Our Vision, Our Mission, Our Calling
We envision a congregation being renewed by the Holy Spirit because its members are engaged in God’s mission of nurture, outreach and witness
Sometimes people call The United Methodist Church “the church of the warm heart” because we have a history of caring about and working to create justice for all people.
It all started with founder John Wesley, who felt his own heart strangely warmed nearly three centuries ago. After this experience he was compelled to reach out to England’s poorest citizens, which he did with the help of his brother Charles. Their work launched a movement that spread to the American colonies and took hold with a fervor that still exists almost 300 years later.
During that time, our hearts have led us to build almost as many schools as churches. Methodists were among the first to create institutions of learning for settlers, women, and newly freed slaves. There are now 120 United Methodist institutions, including schools outside the U.S., most notably Africa University in Zimbabwe.
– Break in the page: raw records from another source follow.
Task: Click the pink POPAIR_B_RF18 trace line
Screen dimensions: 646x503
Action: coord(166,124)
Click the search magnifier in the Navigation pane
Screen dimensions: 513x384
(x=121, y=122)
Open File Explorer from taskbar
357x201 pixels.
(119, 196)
Today United Methodists comprise the second largest Protestant denomination in the United States. Our churches are connected by a system that guides our work and governs our policies. We continue to take the lead in social, spiritual, political, and moral concerns.
In the tradition of John and Charles Wesley, our members study Scripture, to encourage thoughtful debate, and confront the tough issues of the day. We still lead with our hearts, keep our minds open, and welcome everyone through our doors.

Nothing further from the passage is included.